His longstanding dispute with the gunman "apparently centered on the fact that Ercolino was not selling -- at least in Johnson's opinion -- as much of his product ... as he wanted him to," Kelly said.
The suspect lost his job last year at Hazan "as a result of downsizing" but continued to return to the company regularly, engaging in "a confrontation with Ercolino virtually every time he went back."
The violence erupted Friday morning just as visitors began to queue up to ascend the famous New York skyscraper in one of Manhattan's busiest neighborhoods.
Six of the injured were treated and released at hospitals by Friday evening, while three others remained hospitalized, Kelly added.
One of those wounded, Erica Solar, was on her way to get a cup of coffee at Dunkin' Donuts when a bullet tore through the back of her leg, her brother said. The Manhattan receptionist is being treated at the city's Bellevue Hospital.
Others like Robert Asika, a 23-year-old city tour guide, were on their way to work and got caught in the crossfire.
"When I turned around, I saw a guy reach in his suit and he pulled out a gun," he told CNN affiliate WCBS-TV. "I guess he shot at the police officer. And the police officer shot him. And one of them shot me in the arm, and I fell."
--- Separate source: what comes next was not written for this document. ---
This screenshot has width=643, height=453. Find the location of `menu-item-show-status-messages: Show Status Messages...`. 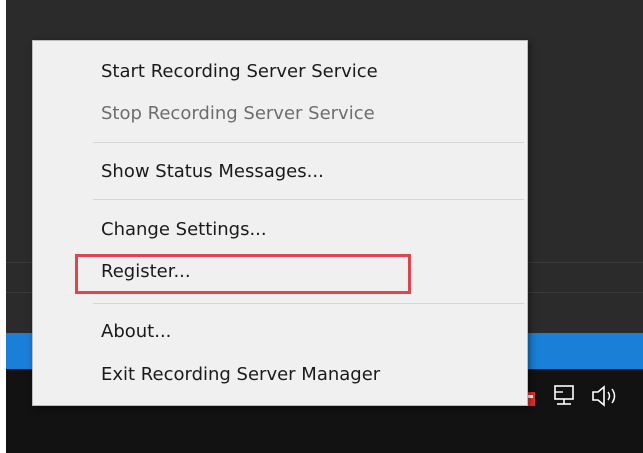

menu-item-show-status-messages: Show Status Messages... is located at coordinates (212, 172).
Irene Timan recalled to CNN affiliate WABC how she was walking down West 33rd Street and chatting with Ercolino on Friday morning, when she spotted Johnson.
"I was like, 'Oh my God, that's Jeff Johnson.' And I was like, 'He's going to kill him, he's going to kill him, I know he's going to kill him,'" said Timan, who knew there was "bad blood" between Johnson and Ercolino but didn't know why.
Then, as Ercolino was talking to Timan in mid-sentence, Johnson fired at him -- "right next to me," she recalled.
Kelly, the police commissioner, said that Johnson -- who was wearing a business suit and carrying a briefcase as he waited -- shot Ercolino once in the head and then in the torso.